Con il loro carico di tensione ed angoscia insostenibile ma catartica, i Father Murphy sono stasera a Napoli per un concerto nel piccolo tempio della musica live underground qui in città: il Mamamù di via Sedile di Porto.
Federico Zanatta, Chiara Lee e Vittorio Demarin iniziano attorno alla mezzanotte un set estremamente scarno, inquietante, disturbante, una carrellata di affreschi gotici di noise tremendamente teso, che ti entra dentro e ti scombussola, come un’esperienza onirica e religiosa, o comunque mistica, se più vi aggrada.
Rispettati in Italia come all’estero, con 5 dischi all’attivo in circa 11 anni di attività, i trevigiani utilizzano una chitarra elettrica, una batteria ed una tastiera, cantano in inglese e tra una traccia e l’altra del concerto non c’è spazio per applausi, tanta è l’intensità della messinscena, che dura circa 65 minuti, e non si presta a facili paragoni, non solo in Italia, ma neanche all’estero.
In qualche modo i Father Murphy sono tra le cose più estreme in circolazione, malgrado i metallari magari non saranno daccordo, poiché in definitiva questa musica non è così estrema o violenta nella forma; e tuttavia essa ti scuote nel profondo, entrandoti dentro.
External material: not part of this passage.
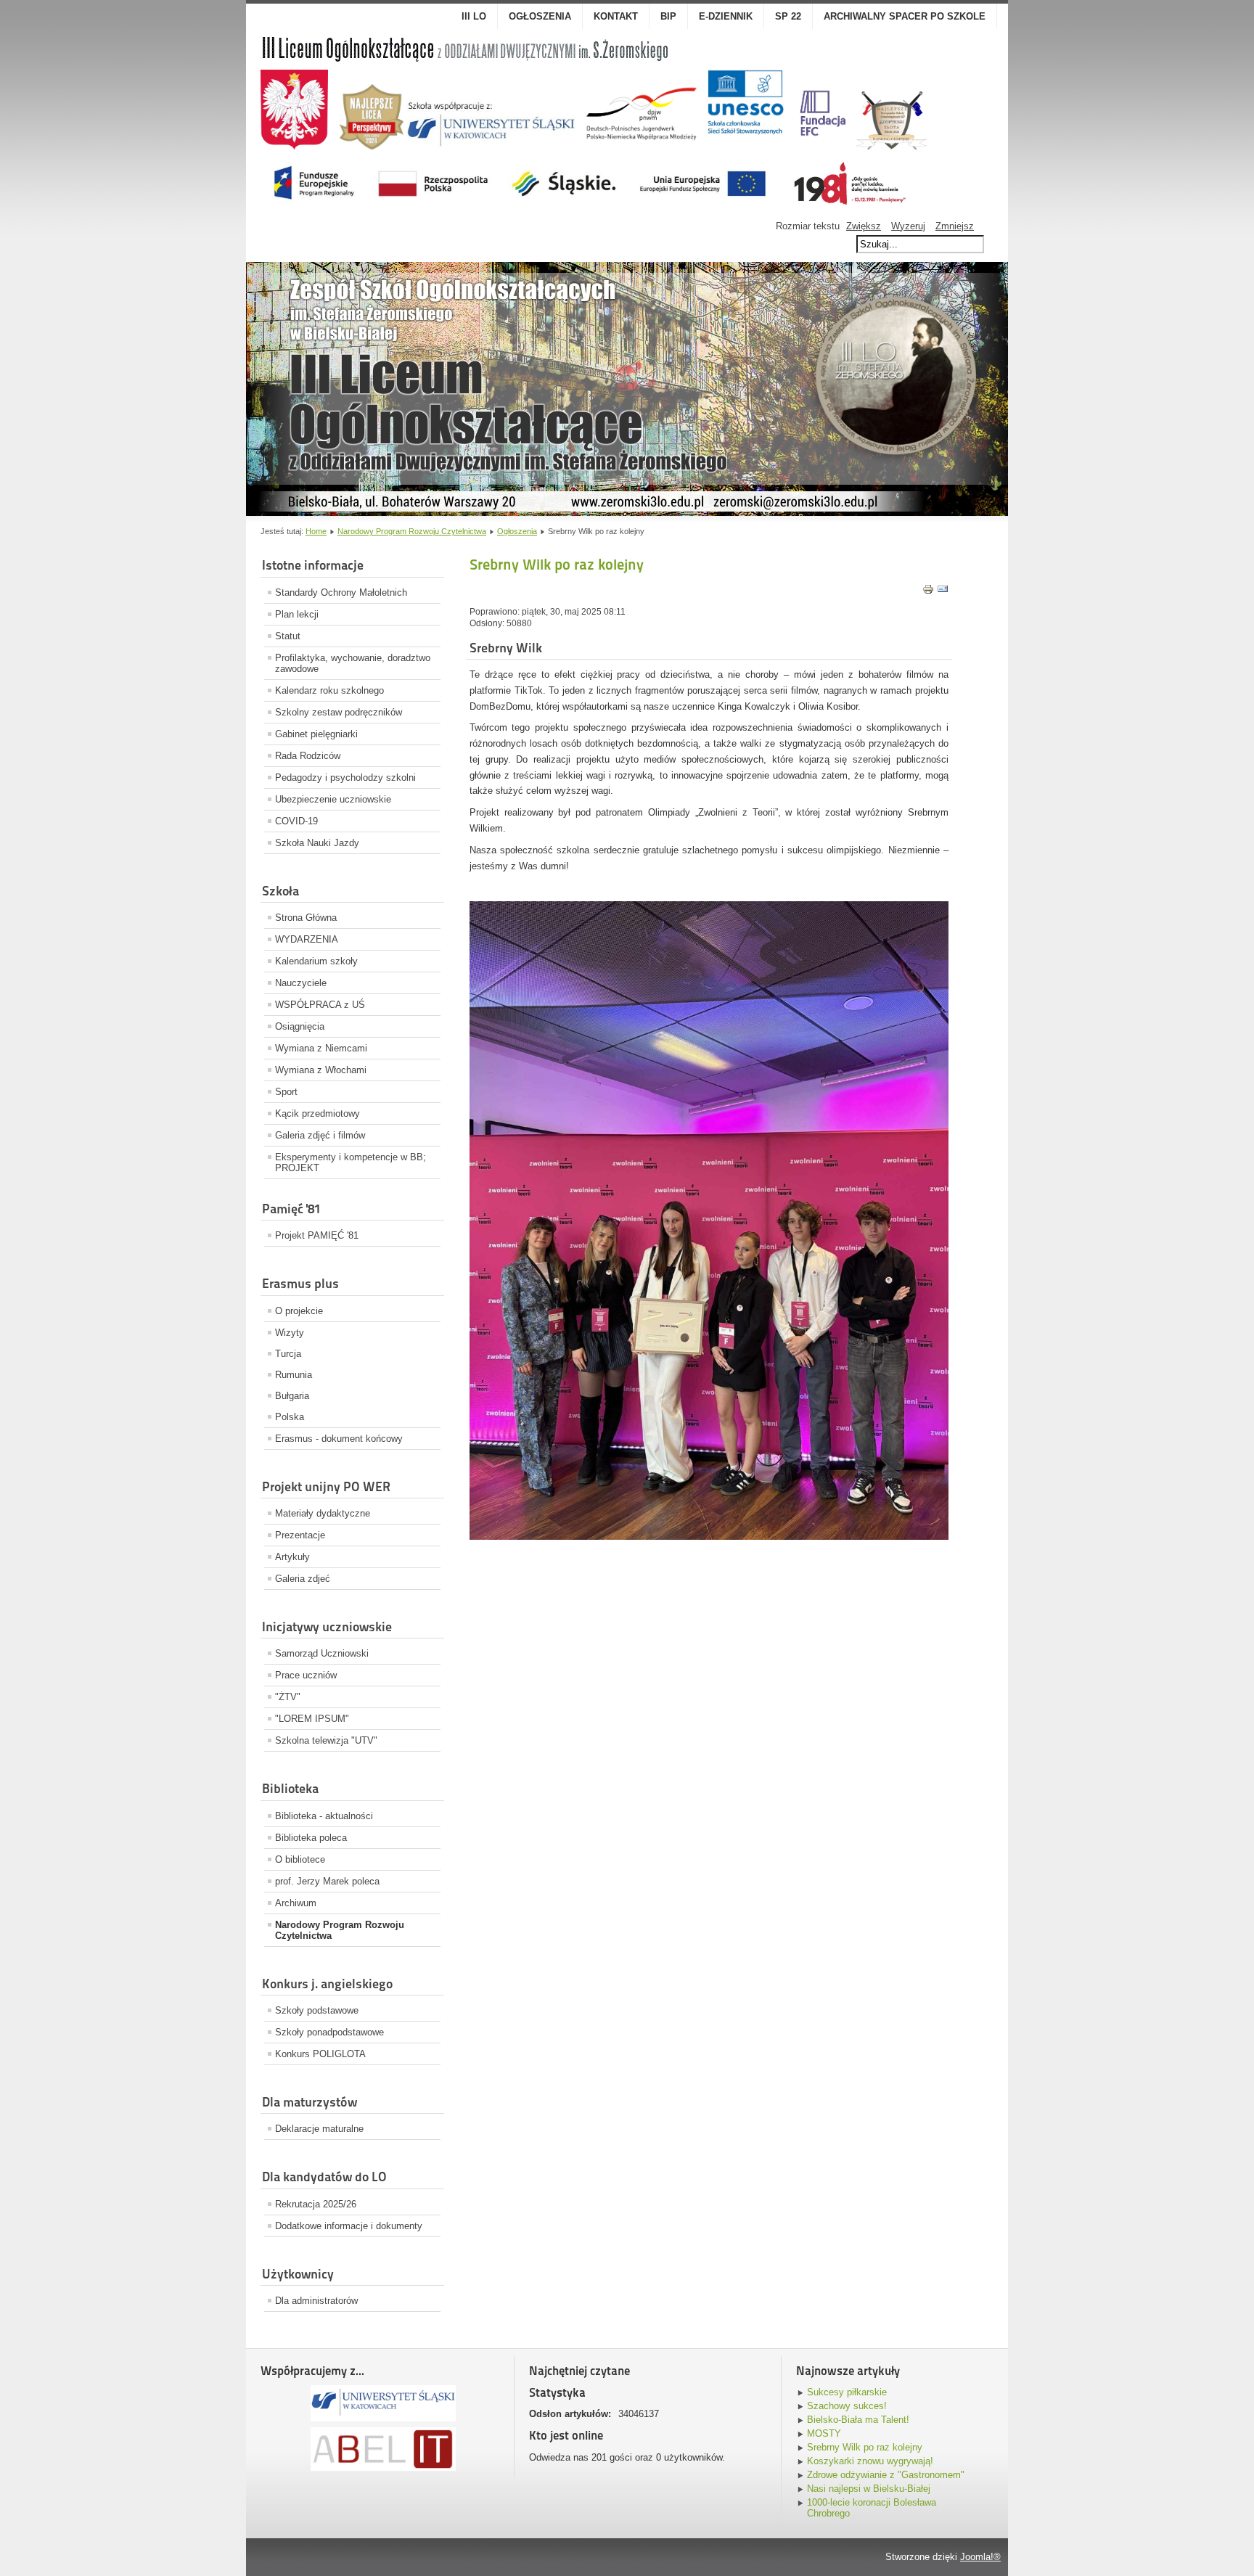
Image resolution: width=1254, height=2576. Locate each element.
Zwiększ (863, 226)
Nella loro performance vi sono tracce del noise primordiale dei Sonic Youth anno 1983 e di quello compatto dei Wire, del metal degli oVo, della musica sacra medievale, del blues schizzofrenico dei Red Worm’s Farm e di quello teatrale dei Bachi da Pietra; il concerto di stasera come forse avrete capito non è un’esperienza facile da riportare, soprattutto a chi della band non sa nulla, e nel caso vi consigliamo di andare ad ascoltare qualcosa della band sul loro myspace, almeno come punto di partenza, perchè il live inevitabilmente è un’altra cosa.
La batteria, ad esempio, per i Father Murphy non assolve la funzione di strumento ritmico, che invece spetta alla chitarra elettrica, piuttosto disegna traiettorie piuttosto autonome, in qualche modo jazz; Chiara Lee alla tastiera innalza ipnotici e inquietanti suoni contro cui finiscono per scontrarsi le ritmiche un po’ ossessive della chitarra elettrica di Zanatta.
Bellissima ‘You got Worry’, forse il momento più intenso in assoluto del concerto, che ci cala in un buio contesto sacro medievale carico di superstizioni ma incredibilmente affascinante, mentre tiriamo un attimo il fiato – è un modo di dire – con ‘We Know who our Enemies Are’, che riesce in qualche modo a riconnettersi con l’indie rock americano, da cui, si badi, i Father Murphy sono ad ogni modo abbastanza lontani, perchè davvero originalissimi. Non per tutti, ad ogni modo, e tuttavia colpisce lo scrosciare di applausi calorosi e convinti che raccolgono in conclusione.